» Textauszug
═══

Die Grünen wollten die DDR völkerrechtlich anerkennen

Im Auftrag des Bundesverbandes Bündnis 90/Die Grünen haben die beiden Autoren die Geschichte des Ministeriums für Staatssicherheit (MfS) und der Grünen in einer Studie beleuchtet, die im Christoph Links Verlag erschienen ist. Unlängst hat Andrea Bahr für ihre Beteiligung an der Studie den Postdoc-Preis des Landes Brandenburg 2017 für die beste geisteswissenschaftliche Nachwuchsstudie erhalten.

Die Beziehungen zwischen Grünen und SED-Staat waren wechselvoll. Vonseiten der DDR ging es darum, ob die neue Partei als Störfaktor oder als Bündnispartner zu betrachten war. Die Grünen wollten die DDR – als einzige Bundestagspartei – völkerrechtlich anerkennen. Gleichzeitig bestanden sie aber darauf, mit der Opposition in der DDR „basisdemokratisch“ zusammenzuarbeiten. Viele Grüne gaben der DDR auch politischen Kredit als antikapitalistischer und antifaschistischer deutscher Staat. Hier konnte die Stasi ansetzen, um die Diskussionen in der Partei zu beeinflussen. Eine eindeutige Position gab es letztlich nicht. „Eigentlich herrschte ein heilloses Durcheinander“, sagt Wolfgang Templin, der in der DDR zur Opposition zählte, dort Berufsverbot erhielt und 1990 für die westdeutschen Grünen für den Bundestag kandidierte.

Grünen-Funktionäre besuchte auch Ost-Berliner Oppositionelle

Besonders nah dran und besonders zerstritten über die DDR-Fragen war die Alternative Liste (AL), die sich 1978 in Westberlin gegründet hatte und faktisch als Landesverband der Grünen fungierte. Im Ergebnis setzte sich eine Doppelstrategie durch: Sie pflegte die Kontakte mit der SED-Spitze in der anderen Hälfte der geteilten Stadt und thematisierte Menschenrechte und Umweltfragen. Andererseits besuchten AL-Funktionäre wie Renate Künast oder Hans-Christian Ströbele auch Ost-Berliner Oppositionelle und druckten ihre illegalen Zeitschriften. Darüber gab es regelmäßig Streit, den die Staatssicherheit befeuerte. Denn auch bei AL und Grünen gab es durchaus Stimmen, die dem „anderen deutschen Staat“ für die bessere Staatsform hielten und deshalb wenig Anlass sahen, auf einen grundlegenden Systemwechsel hinzuwirken. Nach Einschätzung von Wolfgang Wieland, Gründungsmitglied der AL, hatten die anderen Parteien ihren Frieden mit der DDR gemacht, während bei AL und Grünen immerhin um die Position gestritten wurde.

═══

» Datensätze
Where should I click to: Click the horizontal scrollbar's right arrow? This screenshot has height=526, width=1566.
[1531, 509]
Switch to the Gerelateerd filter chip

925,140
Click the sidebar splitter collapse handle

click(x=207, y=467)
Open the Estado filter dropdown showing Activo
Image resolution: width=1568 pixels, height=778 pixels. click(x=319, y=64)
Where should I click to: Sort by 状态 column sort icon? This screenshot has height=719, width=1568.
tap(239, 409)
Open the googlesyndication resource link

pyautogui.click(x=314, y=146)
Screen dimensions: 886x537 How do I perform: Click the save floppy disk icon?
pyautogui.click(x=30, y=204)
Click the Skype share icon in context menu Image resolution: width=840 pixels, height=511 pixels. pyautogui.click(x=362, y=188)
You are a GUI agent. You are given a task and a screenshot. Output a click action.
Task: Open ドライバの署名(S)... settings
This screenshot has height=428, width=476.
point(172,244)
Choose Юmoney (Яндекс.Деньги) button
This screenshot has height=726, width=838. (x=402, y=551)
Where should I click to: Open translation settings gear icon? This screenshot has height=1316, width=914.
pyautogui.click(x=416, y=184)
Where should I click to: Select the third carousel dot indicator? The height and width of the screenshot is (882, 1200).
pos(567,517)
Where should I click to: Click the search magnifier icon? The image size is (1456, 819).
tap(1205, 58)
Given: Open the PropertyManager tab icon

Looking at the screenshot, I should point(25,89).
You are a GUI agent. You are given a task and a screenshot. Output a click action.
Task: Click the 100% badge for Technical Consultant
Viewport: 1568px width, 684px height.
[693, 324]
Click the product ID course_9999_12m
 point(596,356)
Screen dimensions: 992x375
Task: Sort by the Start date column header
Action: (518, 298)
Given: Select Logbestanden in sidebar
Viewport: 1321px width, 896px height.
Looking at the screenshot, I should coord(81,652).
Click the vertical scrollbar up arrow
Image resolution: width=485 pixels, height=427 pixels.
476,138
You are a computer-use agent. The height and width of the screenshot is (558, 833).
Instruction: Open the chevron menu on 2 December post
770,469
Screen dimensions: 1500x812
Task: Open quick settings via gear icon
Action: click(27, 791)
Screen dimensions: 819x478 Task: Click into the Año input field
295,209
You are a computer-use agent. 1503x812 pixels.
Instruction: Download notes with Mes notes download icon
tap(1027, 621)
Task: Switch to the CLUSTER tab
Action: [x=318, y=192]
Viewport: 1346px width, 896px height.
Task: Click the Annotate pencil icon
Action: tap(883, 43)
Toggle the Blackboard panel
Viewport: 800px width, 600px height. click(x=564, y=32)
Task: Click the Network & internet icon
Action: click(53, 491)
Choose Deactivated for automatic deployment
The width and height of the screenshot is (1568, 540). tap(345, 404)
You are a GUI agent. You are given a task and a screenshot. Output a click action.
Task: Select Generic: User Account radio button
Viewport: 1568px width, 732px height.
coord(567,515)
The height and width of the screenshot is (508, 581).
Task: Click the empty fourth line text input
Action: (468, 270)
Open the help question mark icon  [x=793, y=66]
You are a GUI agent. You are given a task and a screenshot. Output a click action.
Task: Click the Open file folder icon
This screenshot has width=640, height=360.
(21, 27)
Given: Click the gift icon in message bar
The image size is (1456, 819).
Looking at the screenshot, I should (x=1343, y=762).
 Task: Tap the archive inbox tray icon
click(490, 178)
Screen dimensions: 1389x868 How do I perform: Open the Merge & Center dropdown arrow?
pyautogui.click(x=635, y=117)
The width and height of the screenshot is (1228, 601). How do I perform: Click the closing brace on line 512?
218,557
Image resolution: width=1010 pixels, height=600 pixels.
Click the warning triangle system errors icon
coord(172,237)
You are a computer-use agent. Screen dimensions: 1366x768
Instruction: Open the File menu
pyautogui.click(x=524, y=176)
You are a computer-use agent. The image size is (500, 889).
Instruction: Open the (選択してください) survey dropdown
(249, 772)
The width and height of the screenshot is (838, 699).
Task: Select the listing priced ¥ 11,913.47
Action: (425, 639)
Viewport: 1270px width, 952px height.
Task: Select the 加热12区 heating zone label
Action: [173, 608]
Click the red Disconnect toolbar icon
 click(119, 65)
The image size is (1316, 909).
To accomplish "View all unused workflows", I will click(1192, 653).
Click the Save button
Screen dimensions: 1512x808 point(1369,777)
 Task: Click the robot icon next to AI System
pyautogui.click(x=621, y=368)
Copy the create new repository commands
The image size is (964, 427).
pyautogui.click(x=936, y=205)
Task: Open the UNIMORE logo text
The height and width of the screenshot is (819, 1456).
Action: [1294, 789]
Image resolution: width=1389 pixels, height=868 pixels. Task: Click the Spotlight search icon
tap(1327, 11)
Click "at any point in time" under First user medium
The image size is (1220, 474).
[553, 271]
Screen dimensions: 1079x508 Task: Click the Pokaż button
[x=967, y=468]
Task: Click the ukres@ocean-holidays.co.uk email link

═══

» Aufgaben
a: Beantworten Sie anhand des Textauszugs diese Fragen:
(i) Welchen Preis hat Andrea Bahr für ihre Beteiligung an der Studie erhalten?
(ii) Wann und wo hat sich die Alternative Liste gegründet?
(iii) Für wen kandidierte Wolfgang Templin 1990 für den Bundestag?
b: Prüfen Sie bitte, ob die folgenden Aussagen mit dem Textauszug übereinstimmen. Antworten Sie jeweils mit Ja oder Nein und zitieren Sie die entscheidenden Worte wörtlich.
(i) Die Studie ist im Christoph Links Verlag erschienen.
(ii) Außer den Grünen wollte noch eine weitere Bundestagspartei die DDR völkerrechtlich anerkennen.
(iii) Renate Künast besuchte Ost-Berliner Oppositionelle.
c: Geben Sie die Stelle des Textauszugs zwischen „Die Grünen wollten die DDR völkerrechtlich“ und „geisteswissenschaftliche Nachwuchsstudie erhalten.“ einschließlich unverändert zurück.
Als Grundlage dient allein der Textauszug.

» Antworten je Aufgabe
a:
(i) Den Postdoc-Preis des Landes Brandenburg 2017 für die beste geisteswissenschaftliche Nachwuchsstudie.
(ii) 1978 in Westberlin.
(iii) Für die westdeutschen Grünen.

b:
(i) Ja: „die im Christoph Links Verlag erschienen ist“
(ii) Nein: „Die Grünen wollten die DDR – als einzige Bundestagspartei – völkerrechtlich anerkennen.“
(iii) Ja: „besuchten AL-Funktionäre wie Renate Künast oder Hans-Christian Ströbele auch Ost-Berliner Oppositionelle“

c:
Die Grünen wollten die DDR völkerrechtlich anerkennen

Im Auftrag des Bundesverbandes Bündnis 90/Die Grünen haben die beiden Autoren die Geschichte des Ministeriums für Staatssicherheit (MfS) und der Grünen in einer Studie beleuchtet, die im Christoph Links Verlag erschienen ist. Unlängst hat Andrea Bahr für ihre Beteiligung an der Studie den Postdoc-Preis des Landes Brandenburg 2017 für die beste geisteswissenschaftliche Nachwuchsstudie erhalten.